Kegagalan MU datang ke Indonesia dengan berbagai alasannya dan alasan terbesarnya adalah karena keamanan tentu saja sangat mengecewakan jutaan penggemar di Indonesia. Bagi para penggemar fanatiknya, MU adalah ikon sepak bola dunia saat ini. Tim super kaya bertaburan bintang. Berprestasi dan seabreg gelar prestisius lainnya yang dimiliki tim itu menunjukkan bahwa sepak bola, sekarang bukan saja urusan 11 pemain di lapangan yang menendang bola dan bikin gol kemudian menjadi juara. Simaklah misalnya betapa MU bisa menjadi sangat kaya-raya karena berhasil menjual pemain seperti Christiano Ronaldo dengan harga fantastis sebesar 1,3 triliun, hanya kurang sedikit saja bila dibandingkan dengan kekayaan cawapres Prabowo sebagaimana dilansir KPU tempo hari. Padahal, beberapa tahun sebelumnya MU hanya membeli “CR 7” dengan harga yang sangat murah.

Namun sejatinya ini adalah gambaran kondisi yang nyata saat ini. Bukan saja sepak bola, namun cabang olah raga lainnya bahkan bidang-bidang lainnya di dunia hiburan, artis penyanyi, pemain film, fashion adalah sebuah gambaran tentang kondisi riil yang terjadi, bukan semata-mata hiburan, bukan semata-mata olah raga tapi di dalamnya jauh tersimpan pertarungan kepentingan bisnis, politik dan nilai. Ujung-ujungnya kita harus rela mengatakan bahwa inilah cengkeraman kuat sebuah kekuatan bernama kapitalisme yang pada gilirannya hanya punya satu kepentingan (bagi pelakunya, para pemilik modal), apalagi kalau bukan akumulasi keuntungan hanya untuk segelintir orang.
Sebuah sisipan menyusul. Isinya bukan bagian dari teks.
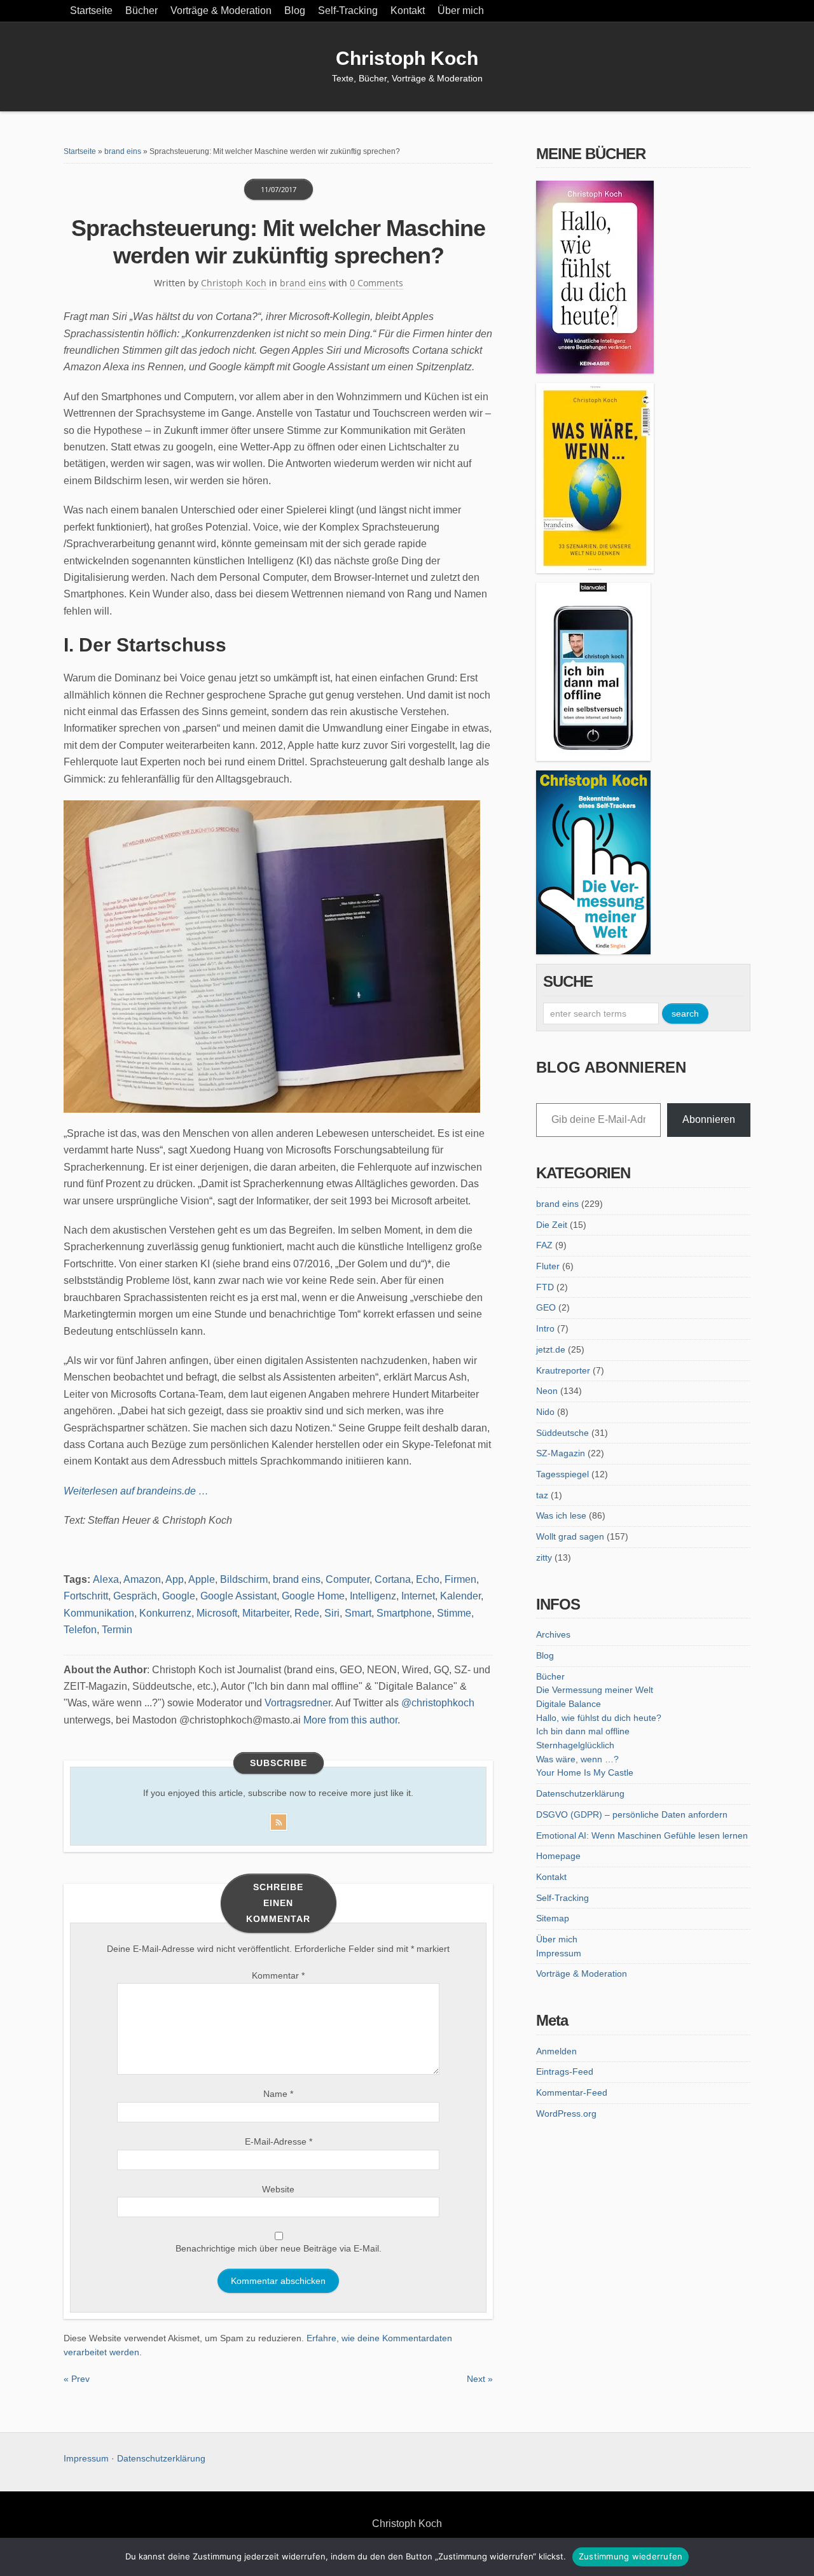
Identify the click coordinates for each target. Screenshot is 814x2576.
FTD (545, 1287)
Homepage (558, 1856)
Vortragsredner (298, 1702)
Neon (547, 1391)
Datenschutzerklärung (580, 1793)
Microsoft (217, 1613)
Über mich (461, 10)
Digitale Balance (568, 1704)
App (174, 1579)
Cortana (393, 1579)
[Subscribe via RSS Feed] (278, 1819)
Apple (201, 1579)
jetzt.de (550, 1349)
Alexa (106, 1579)
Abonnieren (708, 1119)
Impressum (558, 1953)
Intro (545, 1328)
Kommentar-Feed (571, 2092)
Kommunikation (99, 1613)
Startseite (91, 10)
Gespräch (135, 1596)
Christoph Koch (407, 58)
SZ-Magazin (560, 1453)
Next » (480, 2379)
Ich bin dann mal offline (583, 1731)
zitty (544, 1557)
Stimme (454, 1613)
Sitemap (552, 1918)
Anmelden (556, 2051)
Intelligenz (373, 1596)
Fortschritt (86, 1596)
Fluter (548, 1266)
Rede (306, 1613)
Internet (418, 1596)
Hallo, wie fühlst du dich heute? (598, 1718)
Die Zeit (551, 1225)
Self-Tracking (348, 10)
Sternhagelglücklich (575, 1745)
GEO (546, 1307)
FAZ (544, 1245)
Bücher (141, 10)
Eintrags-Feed (564, 2071)
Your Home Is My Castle (584, 1772)
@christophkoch (437, 1702)
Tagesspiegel (562, 1474)
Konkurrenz (165, 1613)
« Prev (77, 2379)
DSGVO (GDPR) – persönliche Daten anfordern (632, 1814)
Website (278, 2189)
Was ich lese (561, 1515)
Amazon (142, 1579)
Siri (332, 1613)
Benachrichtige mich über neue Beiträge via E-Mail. (279, 2248)
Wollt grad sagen (570, 1536)
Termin (117, 1629)
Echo (427, 1579)
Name (278, 2094)
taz (542, 1495)
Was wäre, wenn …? (577, 1759)
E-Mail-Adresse (278, 2141)
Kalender (460, 1596)
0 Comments (376, 283)
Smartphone (404, 1613)
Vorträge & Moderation (221, 10)
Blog (294, 10)
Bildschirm (244, 1579)
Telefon (80, 1629)
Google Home (313, 1596)
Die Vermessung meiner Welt (594, 1690)
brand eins (122, 151)
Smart (358, 1613)
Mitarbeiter (265, 1613)
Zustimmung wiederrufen (631, 2556)
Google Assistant (238, 1596)
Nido (545, 1412)
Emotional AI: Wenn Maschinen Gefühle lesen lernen (642, 1835)
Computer (347, 1579)
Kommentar (278, 1975)
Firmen (460, 1579)
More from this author (350, 1720)
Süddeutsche (562, 1433)
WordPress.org (566, 2113)
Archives (553, 1634)
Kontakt (407, 10)
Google (178, 1596)
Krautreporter (563, 1370)
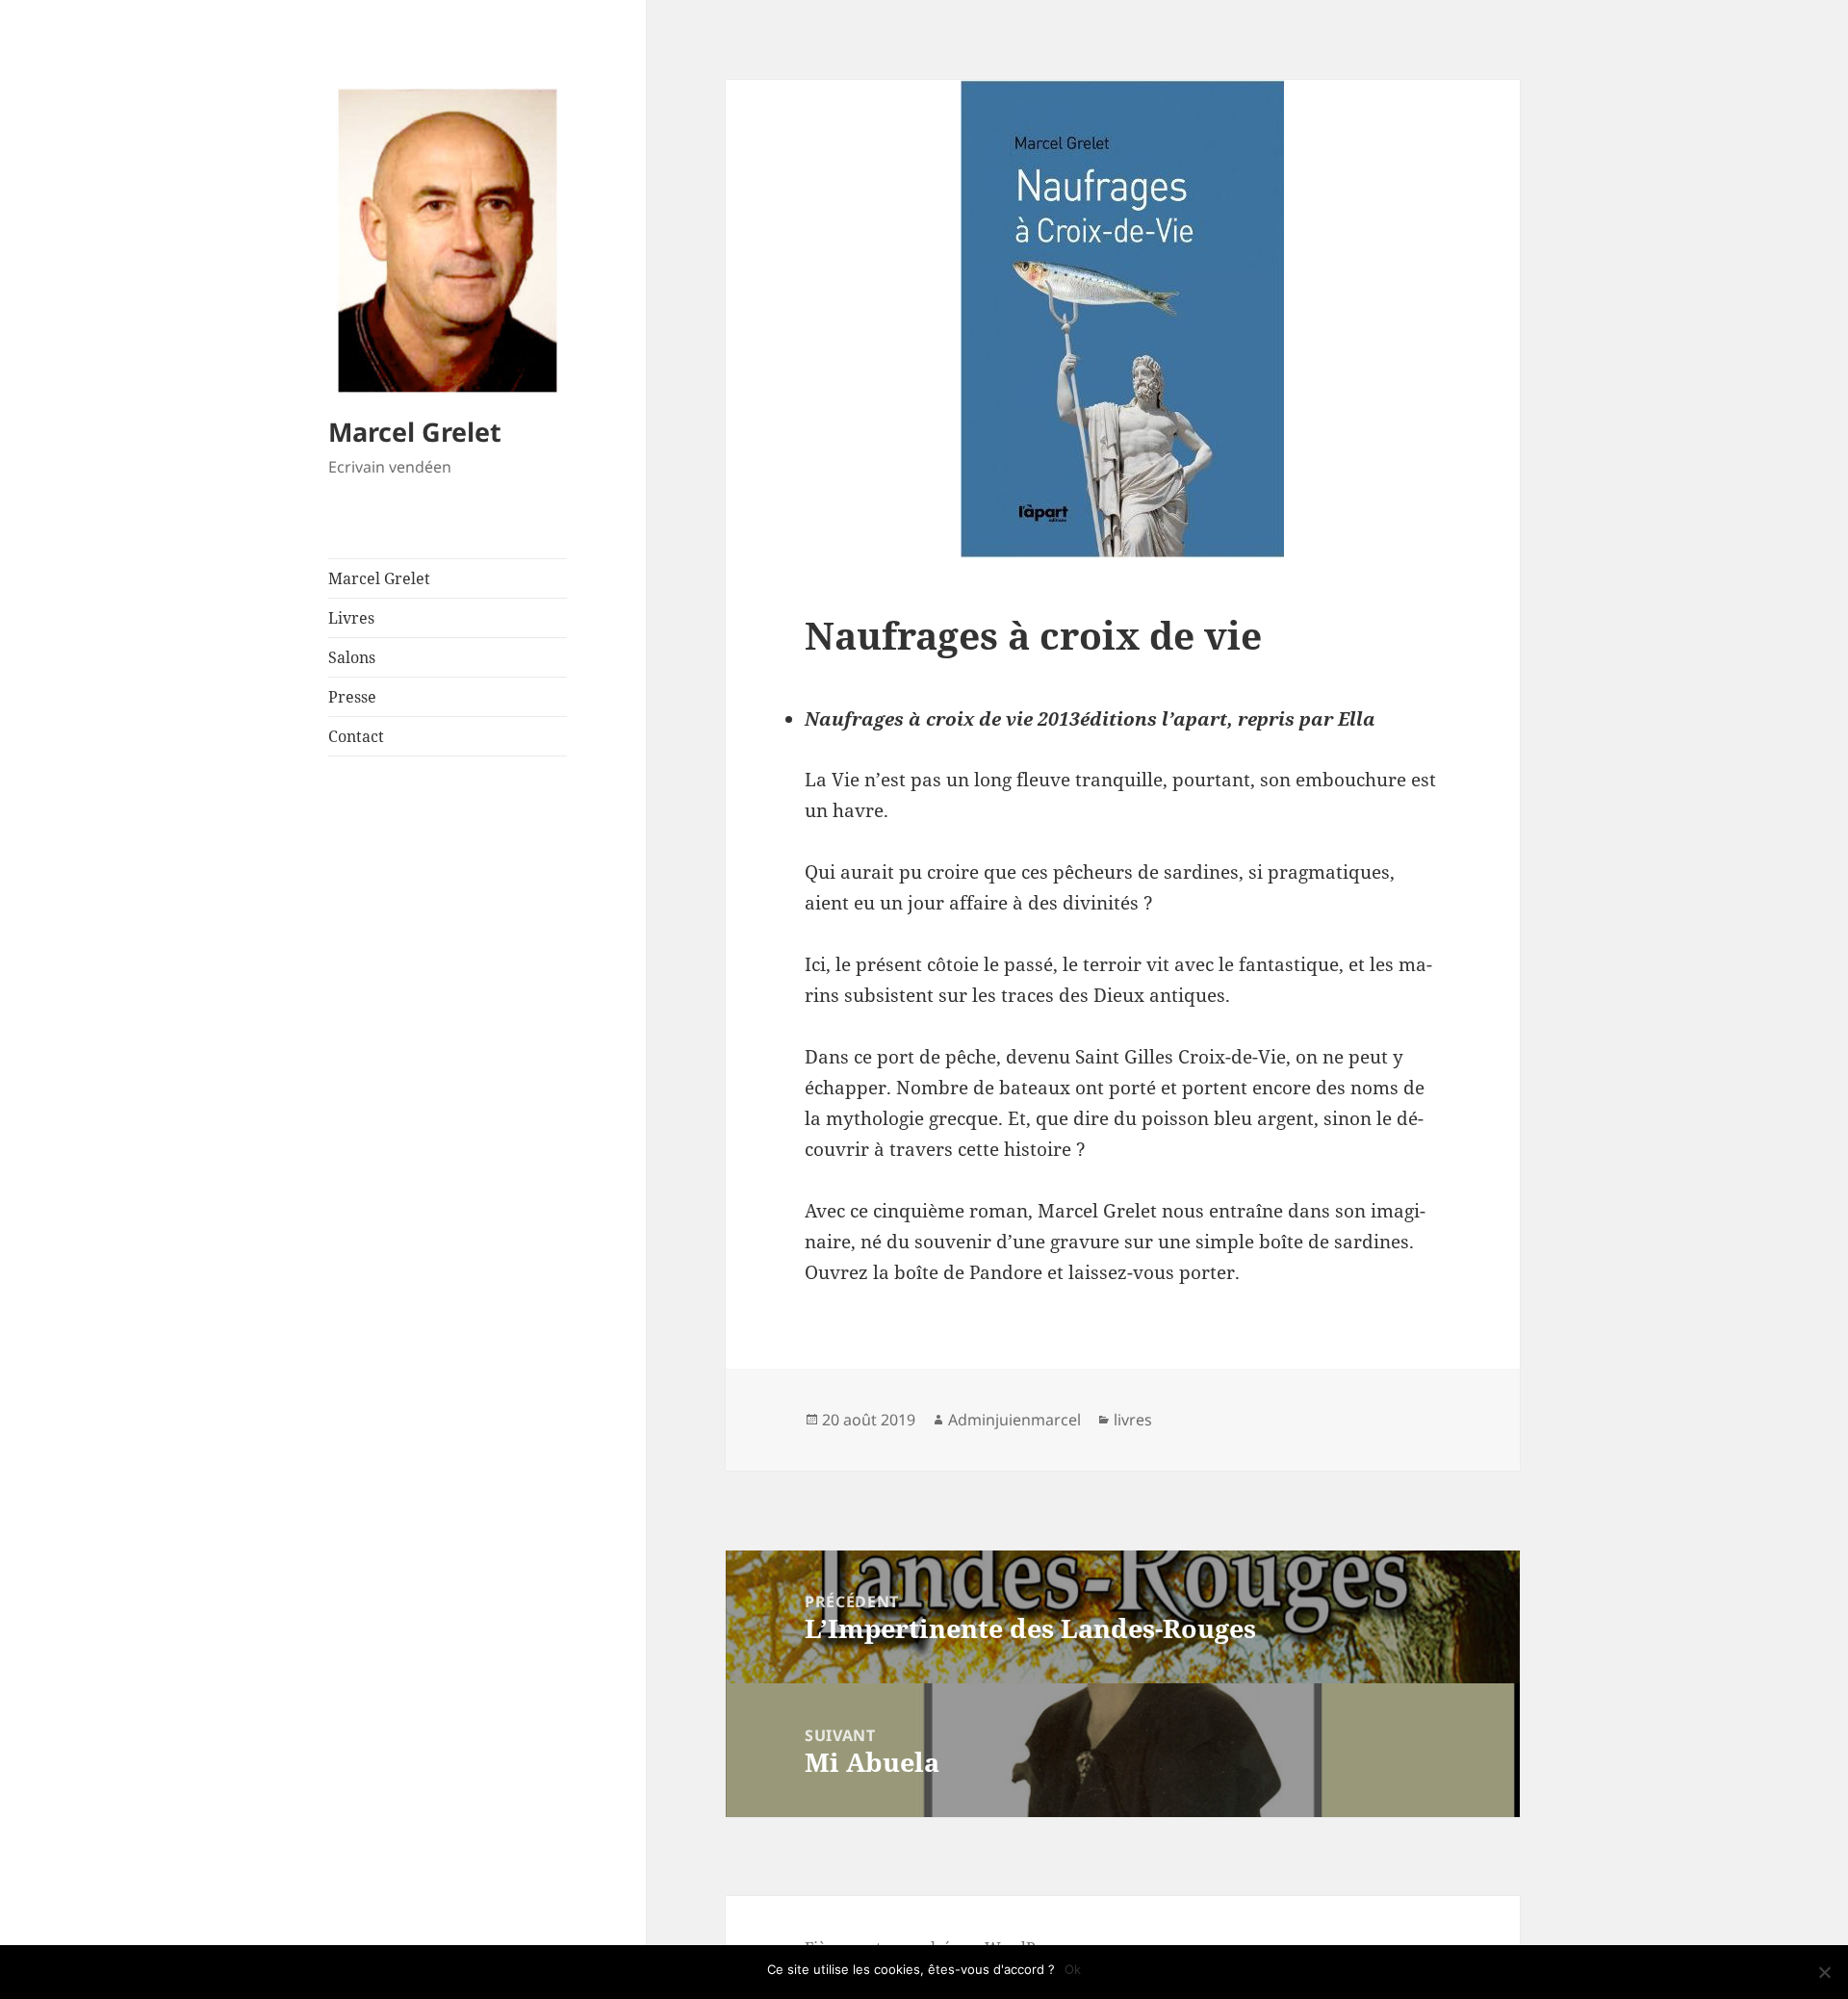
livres (1133, 1419)
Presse (352, 696)
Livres (351, 617)
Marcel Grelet (414, 431)
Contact (356, 736)
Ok (1073, 1969)
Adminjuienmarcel (1014, 1419)
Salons (351, 657)
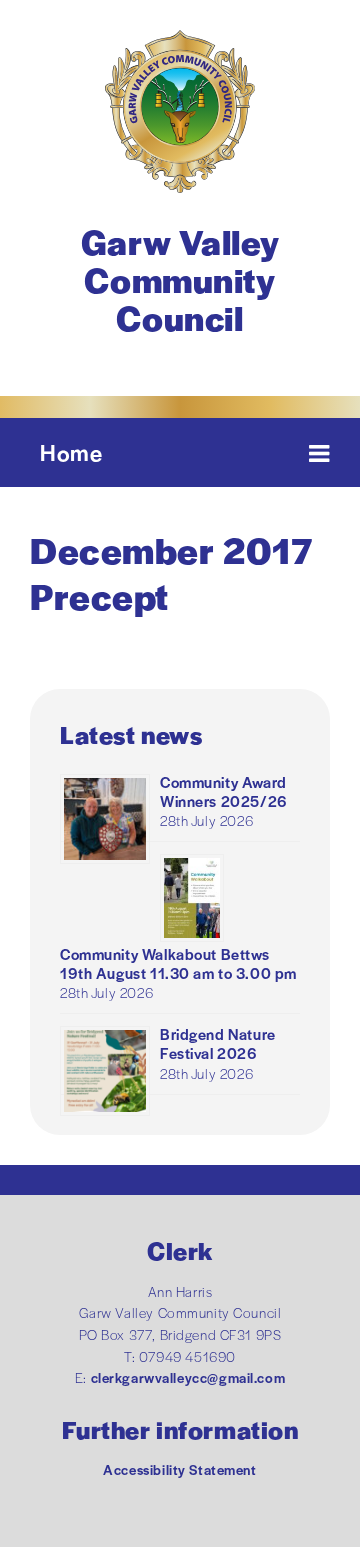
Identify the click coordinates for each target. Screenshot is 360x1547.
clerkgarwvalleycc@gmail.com (188, 1377)
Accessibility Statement (179, 1469)
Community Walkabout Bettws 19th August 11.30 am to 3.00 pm (178, 963)
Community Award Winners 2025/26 (223, 791)
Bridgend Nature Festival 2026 (218, 1043)
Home (71, 452)
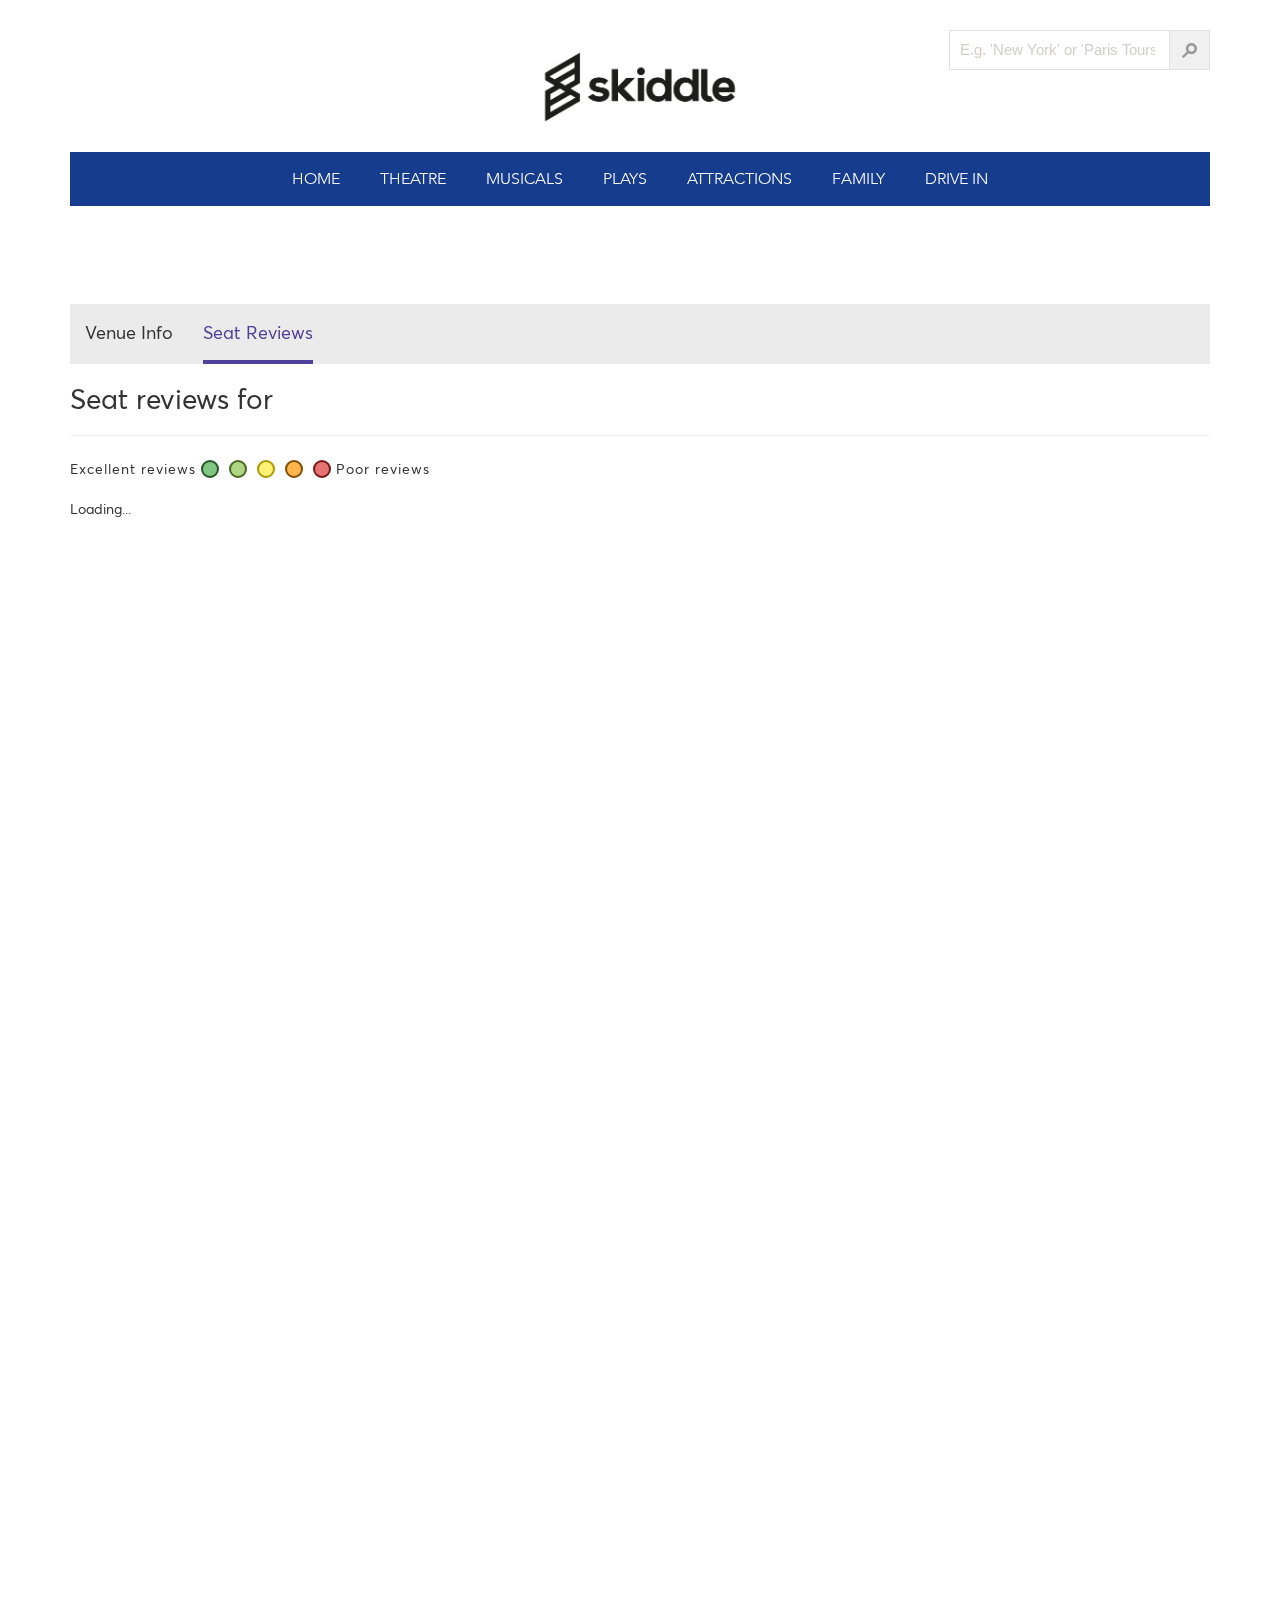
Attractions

Belum lagi akumulasi keuntungan yang diperoleh oleh MU dari acara-acara model tur yang dilakukannya di Asia. Tujuannya hanya satu: mempopulerkan MU sebagai sebuah produk bisnis dan penduduk Asia yang sangat besar tentu saja menjadi pasar potensial bagi pemasaran pernak-pernik tim seperti kaos, cinderamata serta dan puluhan acara-acara televisi yang pasti membuntut di belakangnya. Sebagai contoh, uang yang dikeluarkan oleh Real Madrid untuk membeli Ronaldo sebesar 1,3 triliun itu tidak terlalu besar sebenarnya karena diprediksi hanya dalam waktu kurang dari 3 bulan hasil penjualan replika kaos yang dipakai Ronaldo di Madrid konon terjual hingga 4 kali lipat dari jumlah nilai transfernya. Jumlah itu tentu saja di luar nilai uang karena membludaknya penonton yang datang ke stadion dan bertambahnya nilai hak siar televisi. Namun, kegagalan Tim MU datang ke Indonesia, tetap saja meninggalkan banyak catatan bagi kita semua.

Sepak Bola adalah Bisnis

Membicarakan (kegagalan) kedatangan MU, kita tidak bisa lepas dari rentetan agenda bisnis di belakangnya, bukan saja bagi MU sebagai tim tamu yang diundang dengan harga sangat mahal, namun juga hitungan-hitungan keuntungan yang diperoleh oleh panitia penyelenggara. Dari tiket saja, bahkan ada yang harganya mencapai 40 juta rupiah. Deretan angka keuntungan yang lain tentu saja dari hak siar ekslusif penyiaran acara, pejualan cinderamata, slot iklan dan terdongkraknya produk-produk pengiklannya serta histeria lain dari jutaan penggemar yang semuanya bisa dikonversikan dalam dollar. Sungguh sebuah angka yang selangit. Lebih fantastis karena tur ini juga dilakukan di berbagai negara seperti Malaysia dan Korea.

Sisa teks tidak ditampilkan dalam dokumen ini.